BLL’s research affirms these findings. According to the report, workers from lower-income households(often working in these industries) were more than twice as likely to take unpaid leave for caregiving than their peers with higher incomes. Only 41 percent of workers making less than $30,000 had access to partially or fully paid leave, in comparison to 75 percent of workers earning more than $100,000. Respondents with higher income and more education had greater access to paid leave and were also more likely to be fully paid when they took that leave.
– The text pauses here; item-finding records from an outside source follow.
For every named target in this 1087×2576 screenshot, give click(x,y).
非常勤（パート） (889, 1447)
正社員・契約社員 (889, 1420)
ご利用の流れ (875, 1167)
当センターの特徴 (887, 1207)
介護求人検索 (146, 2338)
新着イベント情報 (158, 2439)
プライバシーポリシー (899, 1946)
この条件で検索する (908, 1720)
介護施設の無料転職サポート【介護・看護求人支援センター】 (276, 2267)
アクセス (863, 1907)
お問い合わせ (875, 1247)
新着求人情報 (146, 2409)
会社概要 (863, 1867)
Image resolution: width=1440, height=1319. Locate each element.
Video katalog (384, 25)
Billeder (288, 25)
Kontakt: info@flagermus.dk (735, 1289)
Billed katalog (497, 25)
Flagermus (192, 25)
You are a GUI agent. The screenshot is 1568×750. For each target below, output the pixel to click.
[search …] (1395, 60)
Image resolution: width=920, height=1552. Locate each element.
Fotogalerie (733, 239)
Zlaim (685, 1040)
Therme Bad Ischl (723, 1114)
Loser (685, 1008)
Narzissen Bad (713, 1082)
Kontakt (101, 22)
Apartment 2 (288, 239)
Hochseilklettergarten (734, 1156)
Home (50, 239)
Low-wage Black and Latino workers are particularly impacted by lack of access to leave. Both are overrepresented in occupations that provide the least access to paid leave, including food service preparation, building maintenance, and construction. Even if given access to unpaid leave, Black and Latino families would be relatively less financially secure: The Federal Reserve Board reports that 1 out of ten Black and Latino families doesn’t have a savings account, and that the majority would struggle to pay their bills if they had to deal with an emergency costing $400.

As a result, low-income earners who manage to take time off to care for their loved ones often make major sacrifices. Among their peers, they are more likely to employ a number of strategies to make ends meet—according to BLL’s study, 25 percent put off paying bills, and 44 percent limited how much they spent on basic needs. Twenty percent reported enrolling in public assistance programs, and 8 percent asked for donations and charitable assistance.

This landscape of inequality has been reinforced by inherently discriminatory policies. Historically, some of the United States’ most impactful social and economic policies have excluded people of color—particularly Black people. The Social Security Act of 1935, for example, barred agricultural and domestic workers (many of whom were Black), while the National Labor Relations Act also excludes agricultural and domestic workers—many of whom are minorities and immigrants. And, of course, the FMLA’s exclusion of low-wage workers renders leave inaccessible for many people of color.

Today, caregiving leave is a privilege—one that's primarily available to those with economic means. Expanding access to resources that alleviate caregiving costs requires a willingness to dismantle policies that perpetuate economic and racial injustice—and replace them with solutions that serve all families.